---------- Records for processing ----------
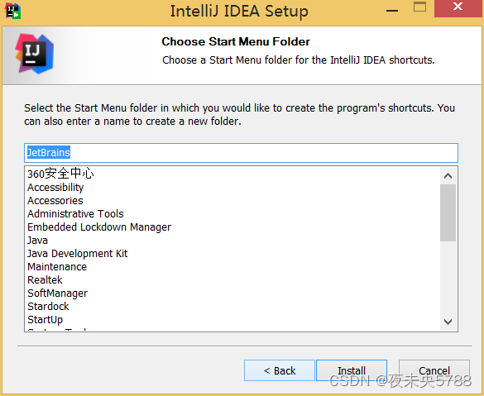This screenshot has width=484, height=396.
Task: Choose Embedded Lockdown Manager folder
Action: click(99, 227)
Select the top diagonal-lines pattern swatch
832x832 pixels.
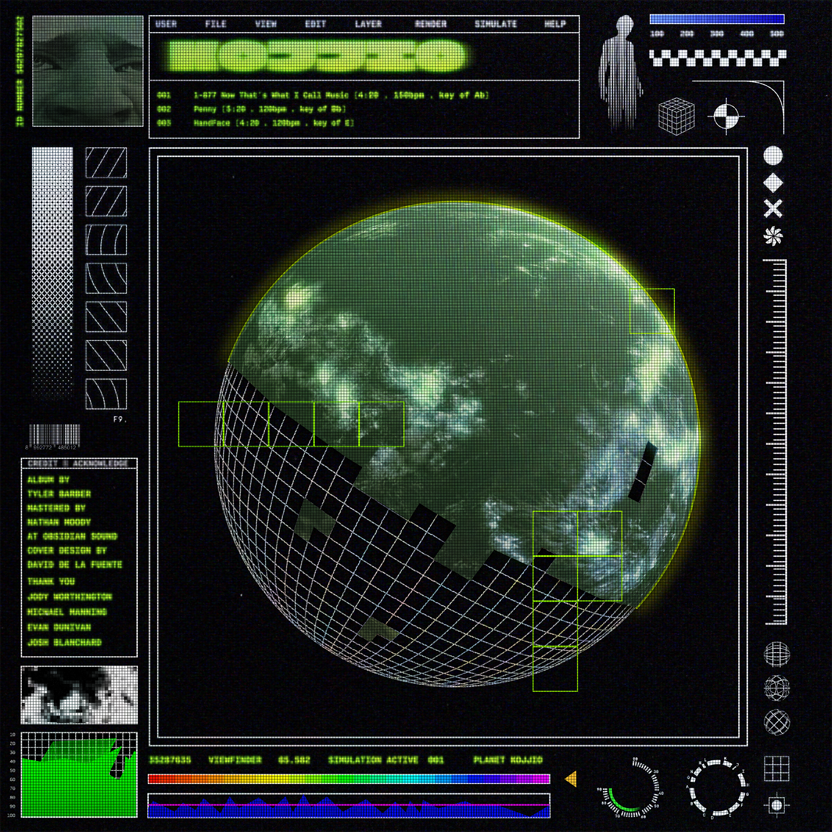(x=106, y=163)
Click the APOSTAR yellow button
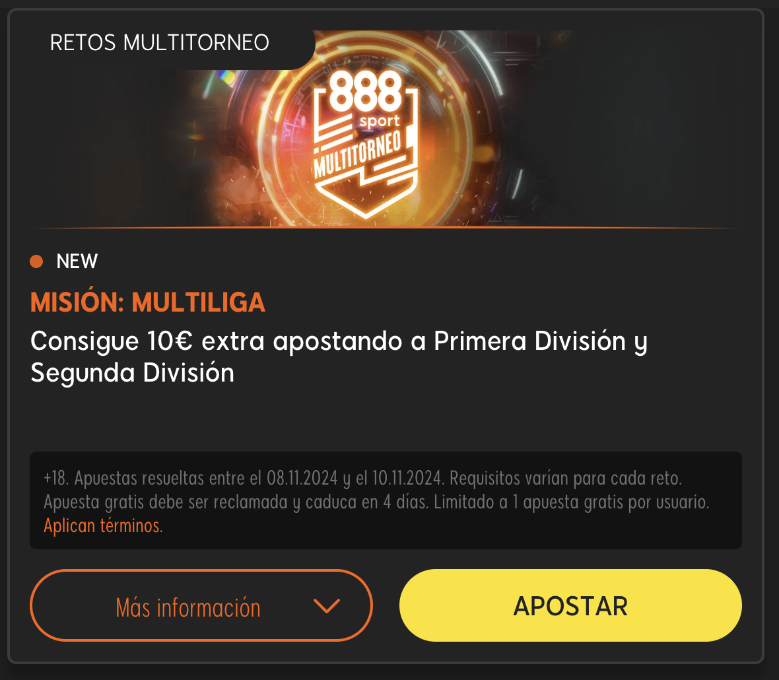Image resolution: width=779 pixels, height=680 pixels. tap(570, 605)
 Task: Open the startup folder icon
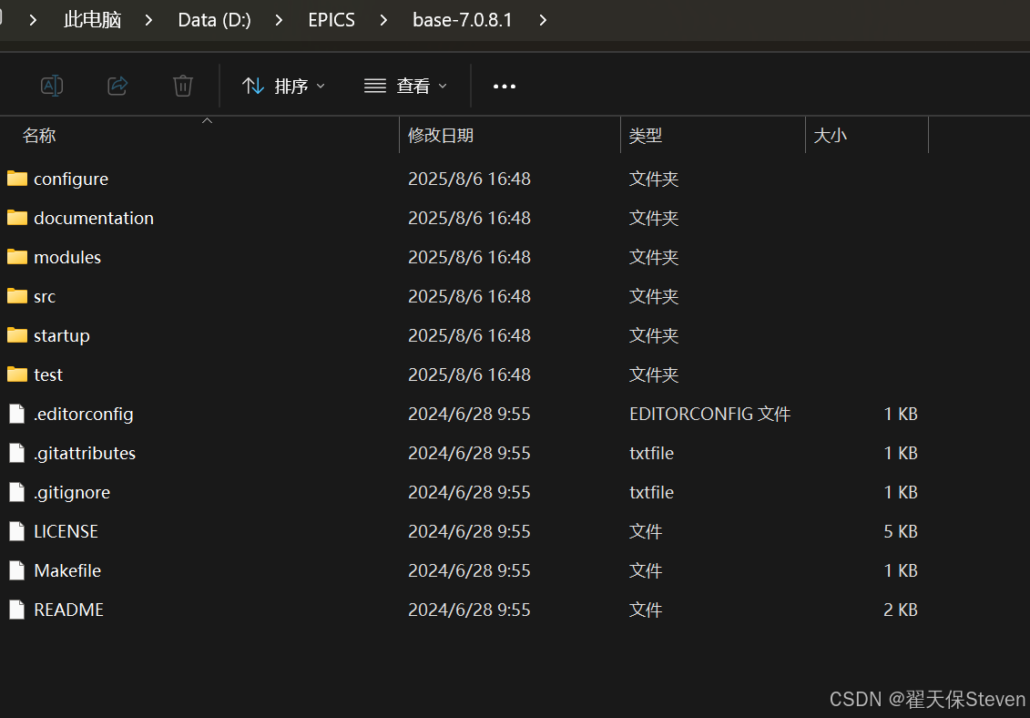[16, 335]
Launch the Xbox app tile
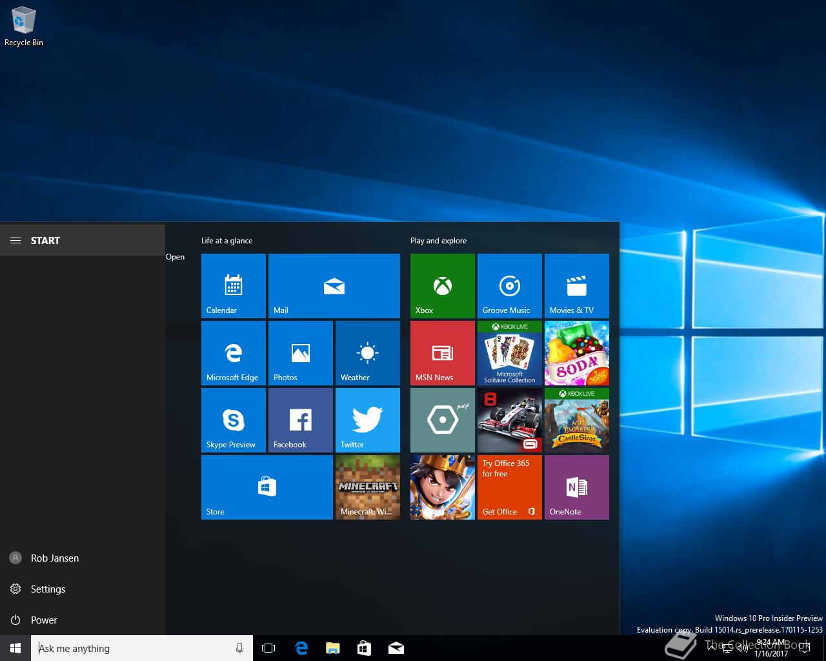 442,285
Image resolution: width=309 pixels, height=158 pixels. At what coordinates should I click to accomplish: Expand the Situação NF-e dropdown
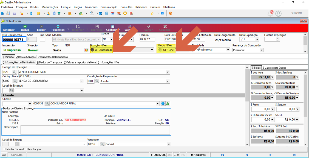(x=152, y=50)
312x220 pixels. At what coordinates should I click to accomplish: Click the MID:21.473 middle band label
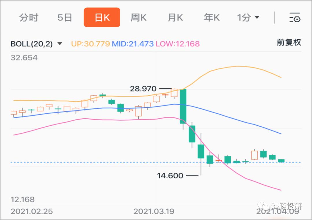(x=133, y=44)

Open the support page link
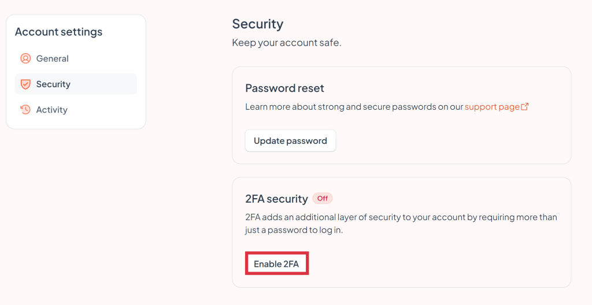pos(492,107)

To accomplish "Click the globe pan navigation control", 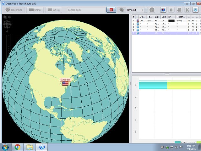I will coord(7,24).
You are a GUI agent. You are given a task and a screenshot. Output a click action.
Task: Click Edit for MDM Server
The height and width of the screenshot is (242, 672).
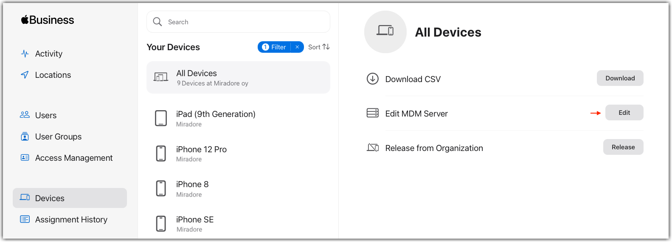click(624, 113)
----------
Task details. All lines from the one containing "The height and" through the final line of the entries above must be restated word for word, pictures excluded.

Reply.
The height and width of the screenshot is (242, 672).
click(624, 113)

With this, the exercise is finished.